I am a little unclear on how actually to conduct the Wilcoxon Signed Rank test. As far as my understanding goes, the null hypothesis is that there is no significant difference between the classifiers, and the alternate hypothesis is that there is. Is this correct? If this is indeed true, then how do I in fact show that A is better than B - because in this case even if I fail to reject the null hypothesis, all I have shown is that there's a significant difference in classifier performance, and not that A is better than B...

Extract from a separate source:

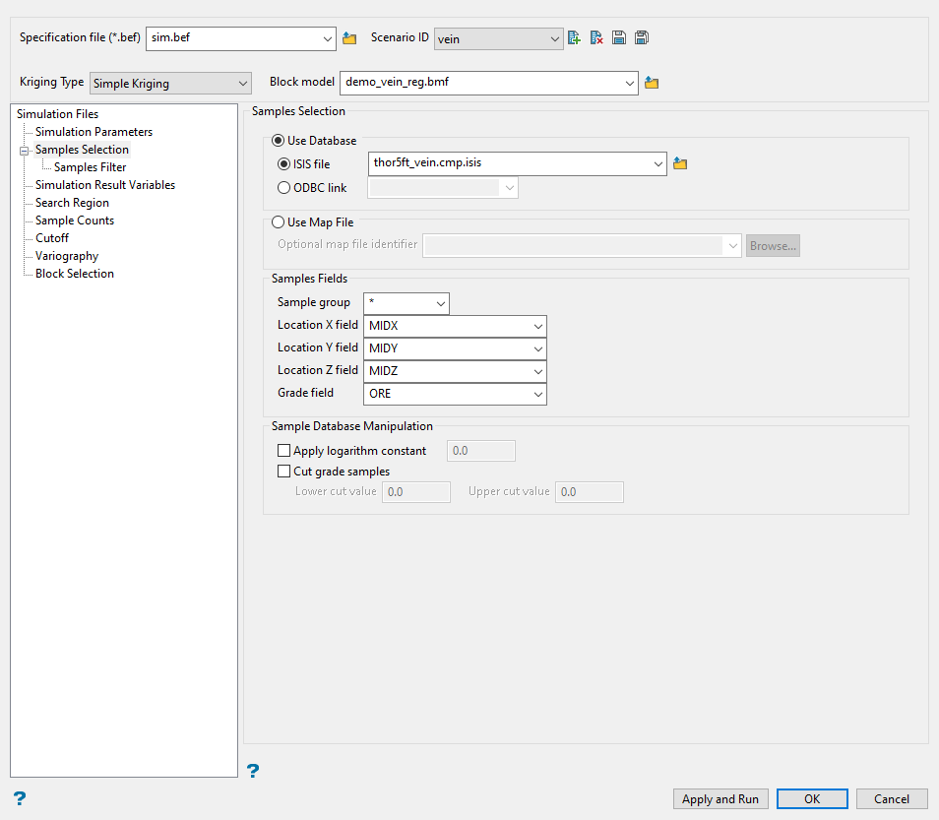This screenshot has height=820, width=939.
Task: Collapse the Samples Selection tree node
Action: point(23,151)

There are many approaches, most of them not very powerful (e.g., comparing two ROC areas (c-indexes)). Two powerful approaches, most easily done in an independent validation sample, are as follows, after making sure that you get much more than information-losing "classification" out of the "classifiers". Efficient approaches need e.g. estimated probabilities of class membership.

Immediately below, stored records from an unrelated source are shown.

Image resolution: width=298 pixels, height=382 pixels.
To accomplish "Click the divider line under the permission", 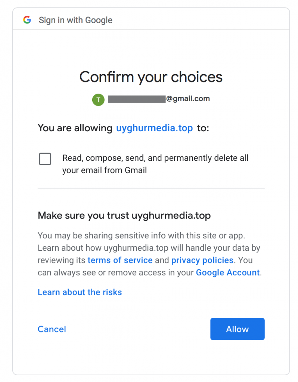I will 151,188.
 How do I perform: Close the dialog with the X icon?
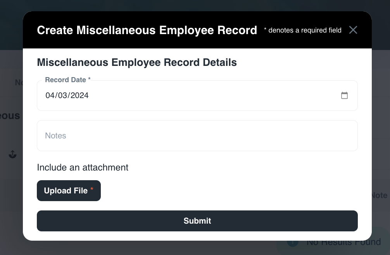(353, 30)
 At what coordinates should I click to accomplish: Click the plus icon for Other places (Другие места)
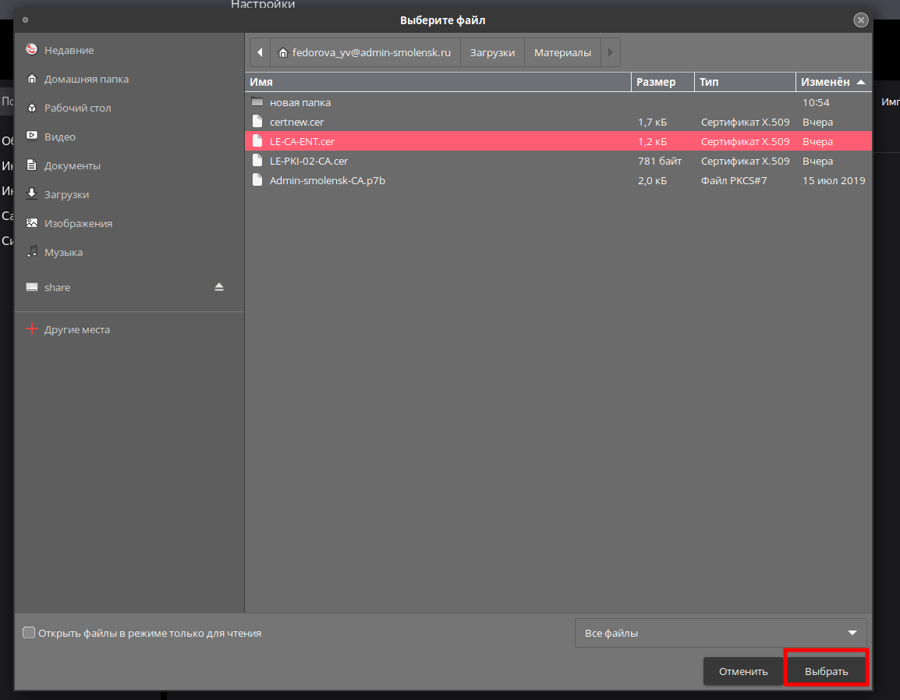[32, 329]
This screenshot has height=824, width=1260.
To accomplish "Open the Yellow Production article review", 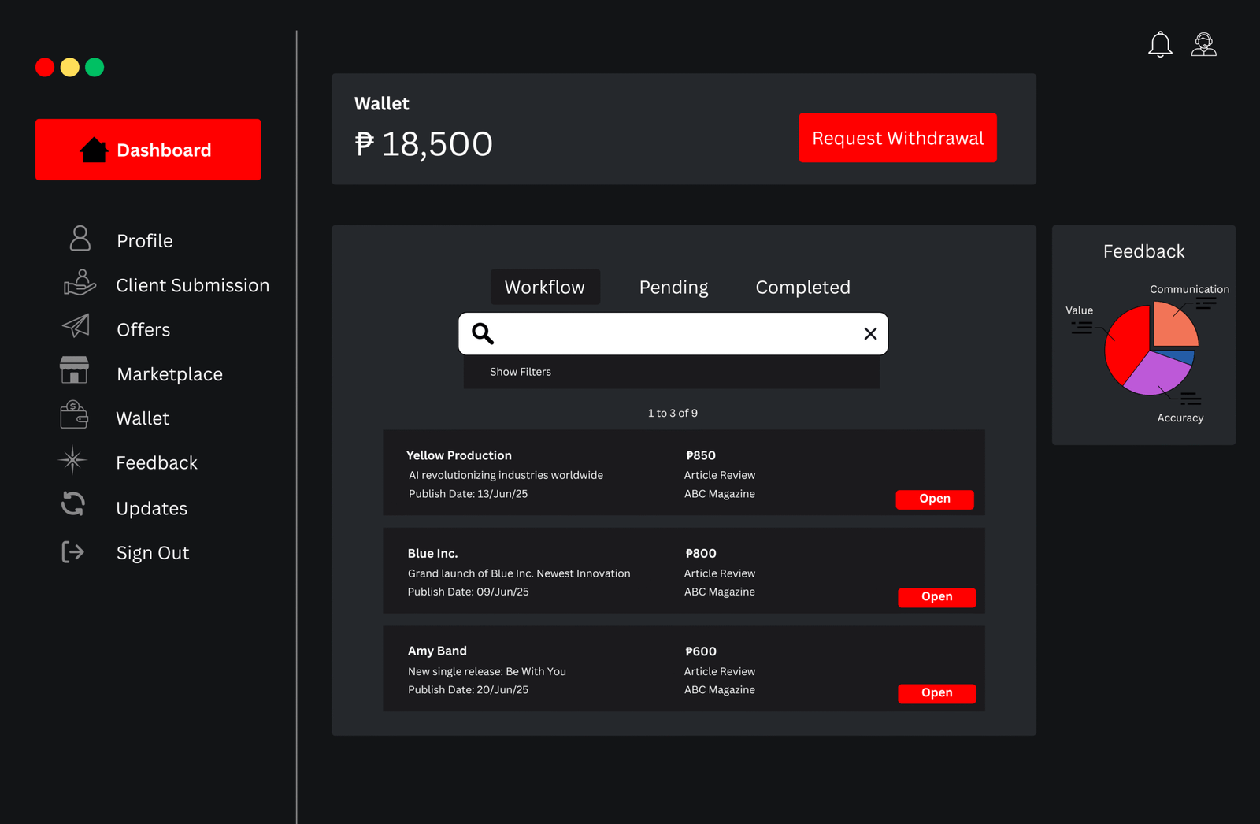I will pyautogui.click(x=935, y=499).
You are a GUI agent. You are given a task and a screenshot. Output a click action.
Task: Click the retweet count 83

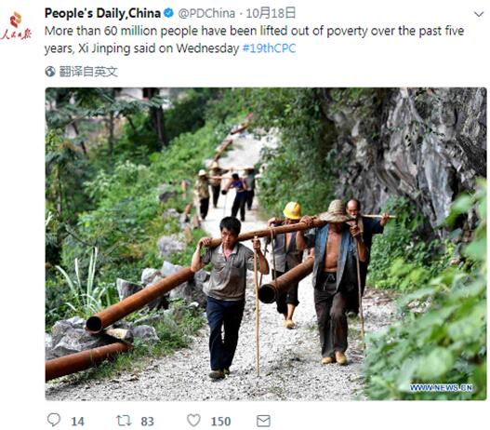point(147,422)
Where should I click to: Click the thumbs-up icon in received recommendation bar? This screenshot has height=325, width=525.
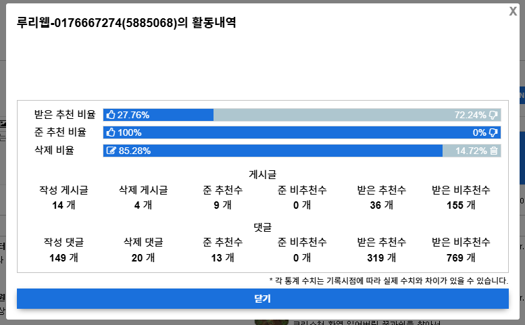point(111,115)
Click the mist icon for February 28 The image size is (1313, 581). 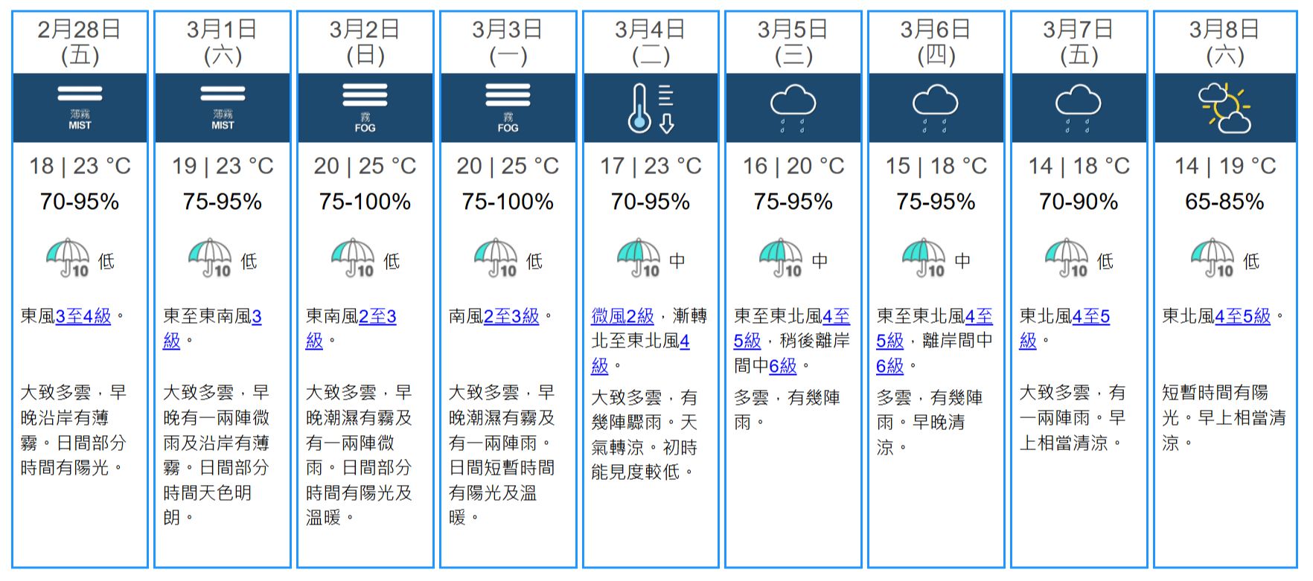tap(80, 107)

1. Embed the continuous predicted values from both methods into a "super model" and do a likelihood-ratio $\chi^2$ test for whether method A adds to method B, and the reverse. If one adds to the other and the reverse is not true, the one is clearly better than the other.
2. Use the R Hmisc package rcorrp.cens to test the null hypothesis that method A is no more concordant with the outcome than method B. This approach is more powerful than testing differences in ROC areas, and it works by forming all possible pairs of pairs of predictions.
• Thank you for your answer, but I have been asked to do the Wilcoxon signed rank test, and I am afraid I am stuck with that. What has got me in a tangle is if I have the null and alternate hypotheses correct, and what I need to do with the p-value that the software (scipy in this case) gives me. – Jimmy Jun 21 '15 at 12:28
• Beware of doing what you've been asked to do when it is suboptimal or wrong. Among many other things, the signed rank test ignores the actual outcomes. – Frank Harrell Jun 21 '15 at 14:09
• I sort of found a way to mitigate the damage - viz reporting the signed ranks. That will have to do for now :-(. So if I obtain a (two sided) p-value using scipy, would I be correct in rejecting the null hypothesis if this p-value is less than the significance level (say 0.05)? And would my null hypothesis be that there is no "significant" difference between the classifiers, and the alternative hypothesis being that there is? Sorry, I don't have a stats background, and just can't seem to be able to wrap my head around this. Thanks for your help and patience ! – Jimmy Jul 1 '15 at 17:12
• This makes no sense to me, sorry. What is the exact hypothesis you think the Wilcoxon signed rank test is testing for you? That test is used to test whether there is a systematic difference in a variable, not whether there is a difference in how the variables relate to another variable (the true outcomes, for example). – Frank Harrell Jul 1 '15 at 21:10
• Given the F1 measures of the classifiers A and B corresponding to the multiple classes (~20 in my case), the null hypothesis states that there is no discernible difference between the F1 values of the classifiers, and the alternate hypothesis that there is (for now, please disregard the alternate hypothesis "A is better than B" that I state in my original question). I am actually seeing (2-sided) p-value of 0.0002 using scipy. So since my significance level is 0.05, can I reject the null hypothesis? – Jimmy Jul 2 '15 at 7:38

The use of Wilcoxon signed rank test is the recommended method for comparing two classifiers in

Demšar, Janez. "Statistical comparisons of classifiers over multiple data sets." Journal of Machine learning research 7. Jan (2006): 1-30. http://www.jmlr.org/papers/volume7/demsar06a/demsar06a.pdf

This paper also provides some guidance on how to apply the test.